Kerry April 15, 2009 at 5:22 am

Holy crap. That’s crazy. I was impressed with myself for making them cakes with cake mix and homemade frosting, in the shape of a regular cake pan.

I’m going to need to see photos of this for sure.

Heather, Queen of Shake Shake April 15, 2009 at 5:27 am

How did you know about my past birthday party experiences?

If it’s any help, there is hope for the future – a future that includes simple cupcakes. Though I’ve heard my return to sanity has caused Wilton’s 4th quarter profits to drastically fall.

jenni April 15, 2009 at 6:34 am

Oh, but we LOVE them! I’d love to see a picture of the cake – can you email me if you decide not to post one? I bet it looks awesome, because Thomas kind of looks like he’s made of fondant. I’m pretty sure I’m doing an Elmo cake this year, but fondant will not be involved.

jenni´s last blog post..Random Tuesday Thoughts: Thoughts?

Drama Queen Jenner April 15, 2009 at 7:10 am

Original Slacker Mom here. For my 3-y-o, I bought a *gasp* store-bought cake and a bucket of ice cream. Took it to daycare, so she could celebrate with her friends (and I wouldn’t have to worry about RSVP’s). We went to a park to run off some sugar, then went to dinner at Chuck E. Cheese. I barely lifted a finger! And she had the best day ever.

Drama Queen Jenner´s last blog post..Do I Sleepwalk? Or Do I have Someone On the Side?

anna April 15, 2009 at 7:25 am

@jenni, I will definitely post pictures of everything once it’s done. I was up half the night making a giant Thomas cut-out.

*Recorded information*.
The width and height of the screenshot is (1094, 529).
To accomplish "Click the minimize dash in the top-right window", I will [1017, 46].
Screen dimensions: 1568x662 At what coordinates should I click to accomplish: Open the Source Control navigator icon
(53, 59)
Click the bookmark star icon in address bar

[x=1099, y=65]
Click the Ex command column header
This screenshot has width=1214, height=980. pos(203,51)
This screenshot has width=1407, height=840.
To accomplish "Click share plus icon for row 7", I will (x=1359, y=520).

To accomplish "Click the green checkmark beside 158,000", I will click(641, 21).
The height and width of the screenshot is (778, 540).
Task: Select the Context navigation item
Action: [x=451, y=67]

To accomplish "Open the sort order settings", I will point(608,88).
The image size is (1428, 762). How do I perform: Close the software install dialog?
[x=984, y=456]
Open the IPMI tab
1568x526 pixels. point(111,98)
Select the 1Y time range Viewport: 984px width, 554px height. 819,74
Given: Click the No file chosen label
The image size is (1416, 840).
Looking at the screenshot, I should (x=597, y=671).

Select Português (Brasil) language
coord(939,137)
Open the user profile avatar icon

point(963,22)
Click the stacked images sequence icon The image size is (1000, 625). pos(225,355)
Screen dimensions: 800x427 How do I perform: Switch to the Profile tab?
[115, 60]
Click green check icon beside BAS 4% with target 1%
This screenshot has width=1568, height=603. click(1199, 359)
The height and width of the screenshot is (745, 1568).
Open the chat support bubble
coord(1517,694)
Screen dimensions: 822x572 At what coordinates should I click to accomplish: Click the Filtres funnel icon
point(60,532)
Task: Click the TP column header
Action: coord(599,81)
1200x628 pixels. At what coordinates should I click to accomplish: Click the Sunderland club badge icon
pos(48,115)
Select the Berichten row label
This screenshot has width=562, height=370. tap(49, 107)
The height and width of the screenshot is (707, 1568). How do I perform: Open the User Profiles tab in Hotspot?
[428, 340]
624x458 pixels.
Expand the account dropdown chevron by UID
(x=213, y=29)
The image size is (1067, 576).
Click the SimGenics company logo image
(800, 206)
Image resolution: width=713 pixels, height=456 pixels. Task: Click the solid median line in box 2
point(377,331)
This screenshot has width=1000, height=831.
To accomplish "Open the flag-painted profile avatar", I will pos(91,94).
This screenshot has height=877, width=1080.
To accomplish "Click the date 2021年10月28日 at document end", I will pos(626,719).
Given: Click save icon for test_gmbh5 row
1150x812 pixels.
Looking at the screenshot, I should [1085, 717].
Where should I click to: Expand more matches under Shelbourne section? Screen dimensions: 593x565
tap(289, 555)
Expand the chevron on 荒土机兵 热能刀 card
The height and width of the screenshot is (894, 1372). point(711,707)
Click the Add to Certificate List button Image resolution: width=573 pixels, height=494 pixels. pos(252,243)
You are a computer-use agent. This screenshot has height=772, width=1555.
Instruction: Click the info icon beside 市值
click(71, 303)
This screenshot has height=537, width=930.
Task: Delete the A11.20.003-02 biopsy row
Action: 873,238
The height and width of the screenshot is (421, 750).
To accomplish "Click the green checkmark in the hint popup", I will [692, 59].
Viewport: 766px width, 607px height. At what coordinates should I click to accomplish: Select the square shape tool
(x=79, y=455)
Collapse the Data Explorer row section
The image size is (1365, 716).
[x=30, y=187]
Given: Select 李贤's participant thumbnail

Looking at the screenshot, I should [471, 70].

*Work instructions*.
a. Do the following statements agree with the birthday cake comments? (i) Drama Queen Jenner bought a cake from a store for a 3-year-old. (ii) jenni plans to use fondant on an Elmo cake this year. (iii) anna made a giant Thomas cut-out. For each, answer yes or no and quote the words from the comments that decide it.
b. Carry on the birthday cake comments past anna's reply to jenni.

*Solved problems*.
a.
(i) Yes: "For my 3-y-o, I bought a *gasp* store-bought cake and a bucket of ice cream."
(ii) No: "I’m pretty sure I’m doing an Elmo cake this year, but fondant will not be involved."
(iii) Yes: "I was up half the night making a giant Thomas cut-out."

b.
@Drama Queen, no question that the kids don’t care about this stuff. It’s really for me–I like to have things a certain way and do this to myself every year. I know going into it that I’m being crazy, but I do it anyway.

foradifferentkindofgirl (fadkog) April 15, 2009 at 7:41 am

Those “Ace of Cakes” people have a starting base of $1,000 for their cakes, which makes me think “WHA?!?” However, if you can figure out how to spin something like that in your favor, you could really go to town on this cake making thing. At the very least, pop out some excellent and creative cupcakes and chage $35 a piece for them!

foradifferentkindofgirl (fadkog)´s last blog post..‘if you know what i’m singing about up here come on raise your hand’

bessie.viola April 15, 2009 at 8:22 am

Hilarious, and oh-so-true. I enlisted family members to make over 100 mini landybug cupcakes for my daughters first birthday. What I’m saying is, I’m intimately familiar with this particular insanity.

Can’t wait to see pictures when all is complete!

becky April 15, 2009 at 9:06 am

Whew, here’s a “you go girl!” For Hank’s second bday last year, I made an alligator-shaped pull-apart cake. Then I was too lazy to go get green frosting, so it was an albino alligator. So rock on.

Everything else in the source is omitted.